**Texto mostrado:**
Mis sonidos navideños

 

Mis vacaciones comenzaban en torno al día 20 de diciembre. Sabía que me esperaban días muy agradables y plagados de emociones en mi casa. Aunque podrían parecerse a las del año anterior, siempre me resultaban nuevas y disfrutaría intensamente de este periodo que, por otra parte, muchos de mis amigos del colegio, no tendrían la oportunidad de vivirlo de este modo.

Y llegaba el día de la lotería. Desde primeras horas de la mañana, encendía la radio e iba tomando nota, con mi regleta y mi punzón, de todos los números agraciados. Yo me sentía orgulloso de realizar esta tarea, porque, cuando mi padre regresaba del trabajo, era yo quien disponía de toda la información acerca del sorteo y quien se la facilitaba. Las listas de números premiados no aparecerían hasta el día siguiente.

Por tanto, no calificaba yo de banal escuchar el mecánico soniquete de las voces infantiles repitiendo sin cesar aquello de “veinticinco mil pesetas”

El día de Nochebuena, mi padre también tenía que trabajar, pero volvía a casa un par de horas antes, a media tarde. Eso le permitía disfrutar con los preparativos de la cena.

Le gustaba cantar villancicos, y nos animaba a todos sus hijos a ensayar y luego entonarlos, produciendo así un ambiente navideño muy animado y festivo.

Hubo un día de Nochebuena en que se presentó en casa, al volver del taller, con un regalo muy especial que la familia hemos conservado durante décadas. Se trataba de un dominó.

Realmente yo no conocía este juego entonces, pero  aprendí a poner las fichas con cierto orden y rapidez en pocos momentos. La primera sensación que tuve al extraer las fichas de la caja sobre la mesa de madera, fue que sonaban de modo similar a como sonaban las nueces y los “almendrucos” en la bandeja. Lo que llamábamos “cascajo”.

Una Nochebuena sin partir nueces, avellanas, piñones, almendrucos, con el martillo sobre el cemento del corral o las baldosas de la cocina si hacía frío, me resultaba inconcebible. Era una imagen propia del momento, como podía ser la de la propia cena de celebración.

**Tarea breve 1:**
Transcribe literalmente del relato sobre los sonidos navideños todo lo que va desde "El día de Nochebuena, mi" hasta "de un dominó.".
**Tarea breve 2:**
Responde según el relato sobre los sonidos navideños:
(a) ¿En torno a qué día comenzaban las vacaciones de quien narra?
(b) ¿Con qué utensilios anotaba los números agraciados de la lotería?
(c) ¿Qué regalo trajo el padre a casa una Nochebuena al volver del taller?

**Conjunto de datos:**
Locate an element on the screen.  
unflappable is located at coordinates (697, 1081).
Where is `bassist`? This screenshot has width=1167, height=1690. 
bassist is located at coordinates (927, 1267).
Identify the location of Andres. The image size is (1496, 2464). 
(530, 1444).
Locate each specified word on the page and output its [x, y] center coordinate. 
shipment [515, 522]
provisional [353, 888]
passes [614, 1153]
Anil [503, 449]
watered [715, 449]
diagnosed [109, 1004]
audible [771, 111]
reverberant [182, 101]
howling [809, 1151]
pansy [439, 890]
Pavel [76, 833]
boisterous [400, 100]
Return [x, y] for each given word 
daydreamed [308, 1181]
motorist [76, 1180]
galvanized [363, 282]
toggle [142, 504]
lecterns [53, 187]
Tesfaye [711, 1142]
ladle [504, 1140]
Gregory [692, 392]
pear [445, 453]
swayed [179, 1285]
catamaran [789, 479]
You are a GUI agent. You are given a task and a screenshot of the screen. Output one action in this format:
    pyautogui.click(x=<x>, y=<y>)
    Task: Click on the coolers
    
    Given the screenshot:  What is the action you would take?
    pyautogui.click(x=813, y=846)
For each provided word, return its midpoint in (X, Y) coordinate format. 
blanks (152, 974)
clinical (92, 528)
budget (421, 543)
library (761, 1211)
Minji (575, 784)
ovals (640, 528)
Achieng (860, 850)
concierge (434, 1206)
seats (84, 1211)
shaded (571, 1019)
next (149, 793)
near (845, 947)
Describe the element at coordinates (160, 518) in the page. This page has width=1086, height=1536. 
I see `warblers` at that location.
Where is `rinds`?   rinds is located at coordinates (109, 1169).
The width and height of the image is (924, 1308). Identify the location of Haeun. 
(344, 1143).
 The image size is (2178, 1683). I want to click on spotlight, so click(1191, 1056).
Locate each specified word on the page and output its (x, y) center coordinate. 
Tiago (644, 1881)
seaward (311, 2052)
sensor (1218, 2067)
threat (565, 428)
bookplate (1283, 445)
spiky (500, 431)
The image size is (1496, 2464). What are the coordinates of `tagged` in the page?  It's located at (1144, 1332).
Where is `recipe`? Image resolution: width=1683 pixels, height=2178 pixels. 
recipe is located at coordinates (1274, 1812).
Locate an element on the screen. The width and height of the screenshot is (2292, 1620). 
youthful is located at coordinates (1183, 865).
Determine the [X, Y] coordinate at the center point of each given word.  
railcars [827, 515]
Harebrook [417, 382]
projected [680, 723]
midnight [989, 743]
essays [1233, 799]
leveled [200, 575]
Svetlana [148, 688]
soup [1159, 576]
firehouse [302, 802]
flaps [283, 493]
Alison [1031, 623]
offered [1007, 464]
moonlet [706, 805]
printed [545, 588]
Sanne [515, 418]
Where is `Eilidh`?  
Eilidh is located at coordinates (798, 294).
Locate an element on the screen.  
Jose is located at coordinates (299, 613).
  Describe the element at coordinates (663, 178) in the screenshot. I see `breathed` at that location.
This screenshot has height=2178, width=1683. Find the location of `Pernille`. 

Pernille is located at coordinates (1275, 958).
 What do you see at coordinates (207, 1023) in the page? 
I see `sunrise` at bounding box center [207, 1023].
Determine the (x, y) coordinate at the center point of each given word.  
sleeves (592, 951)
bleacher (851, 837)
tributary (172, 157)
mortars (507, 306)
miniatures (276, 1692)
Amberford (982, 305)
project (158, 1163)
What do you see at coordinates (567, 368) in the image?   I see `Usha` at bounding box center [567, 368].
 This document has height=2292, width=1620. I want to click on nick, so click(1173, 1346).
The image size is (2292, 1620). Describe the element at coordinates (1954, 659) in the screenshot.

**Respuesta escrita 1:**
El día de Nochebuena, mi padre también tenía que trabajar, pero volvía a casa un par de horas antes, a media tarde. Eso le permitía disfrutar con los preparativos de la cena.

Le gustaba cantar villancicos, y nos animaba a todos sus hijos a ensayar y luego entonarlos, produciendo así un ambiente navideño muy animado y festivo.

Hubo un día de Nochebuena en que se presentó en casa, al volver del taller, con un regalo muy especial que la familia hemos conservado durante décadas. Se trataba de un dominó.

**Respuesta escrita 2:**
(a) En torno al 20 de diciembre.
(b) Con su regleta y su punzón.
(c) Un dominó.